Observation one is that Avi’s trick doesn’t actually seem beneficial, and that’s before you consider that it relies on compiling the target function in a special way. Compiling the caller differently is at least as good, and the second dispatch-table method is even better. Observation two is that none of this really matters that much. Two cycles? Give me a break. I’ve done plenty of code that really did have to count cycles, and that kind of thing does have its place, but this isn’t it. For any higher-level language, many other internal aspects of how the compiler and run-time libraries work will be much more important than the method-dispatch differences observed so far.

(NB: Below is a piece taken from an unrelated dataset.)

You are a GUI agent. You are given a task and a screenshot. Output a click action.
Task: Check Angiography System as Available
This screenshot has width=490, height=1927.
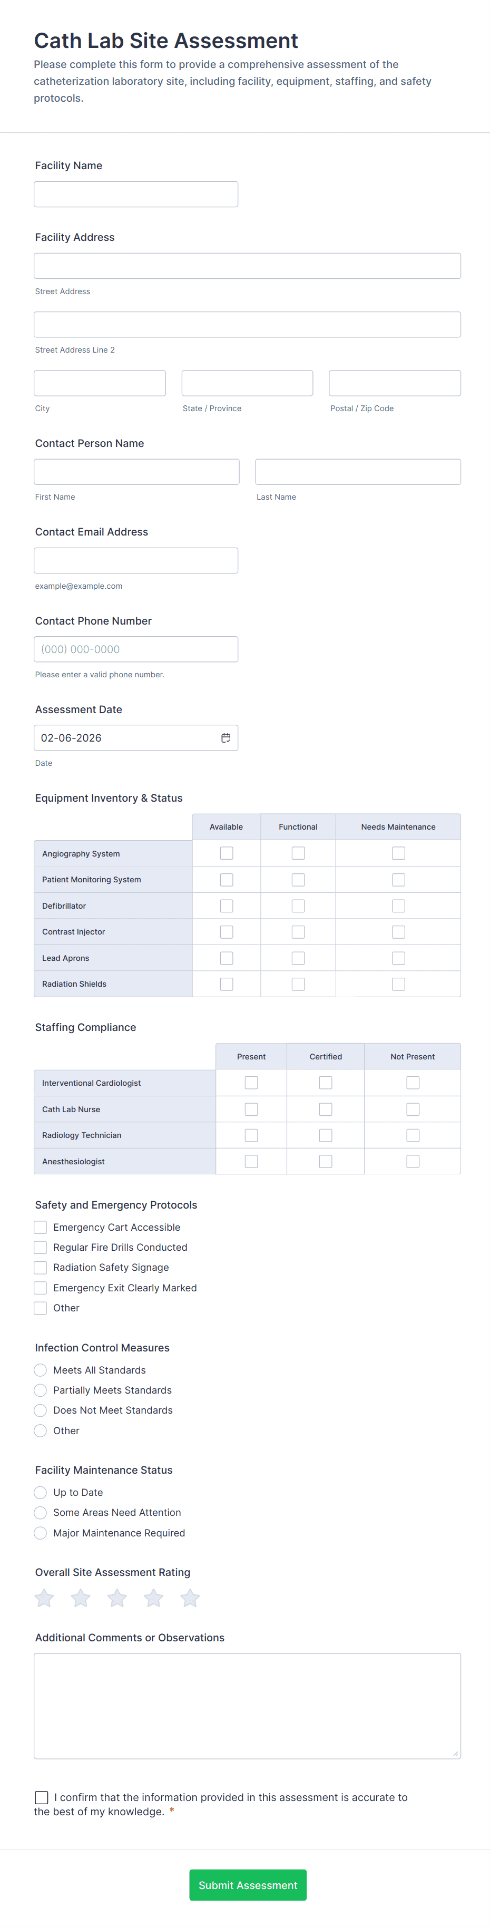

Observation three is the killer. I don’t think Avi’s technique really works for true duck typing. I started to realize this as I was writing the test program, and I started wondering what condition the target routine should test. Avi says it’s just a CMP, but comparing what to what? In a truly duck-typed language the target function is going to have a pointer to an object, and then it has to figure out whether it’s the right method for that object. Even in a statically typed OO language that’s going to involve a bit of pointer chasing to find the right vtbl and so on. In a duck-typed language, where the actual object might have absolutely no inheritance relationship with the class on which the guessed method is defined, it’s trickier. At the very least you’ll have to find the hash table, find the index that would be used if this were the correct method, and do two compares – one for the method-name pointers and one for the method-body pointers. This is the price you pay for the flexibility of duck typing, but it still doesn’t validate Joel’s theory. Even with two compares, method dispatch is not likely to be the problem here.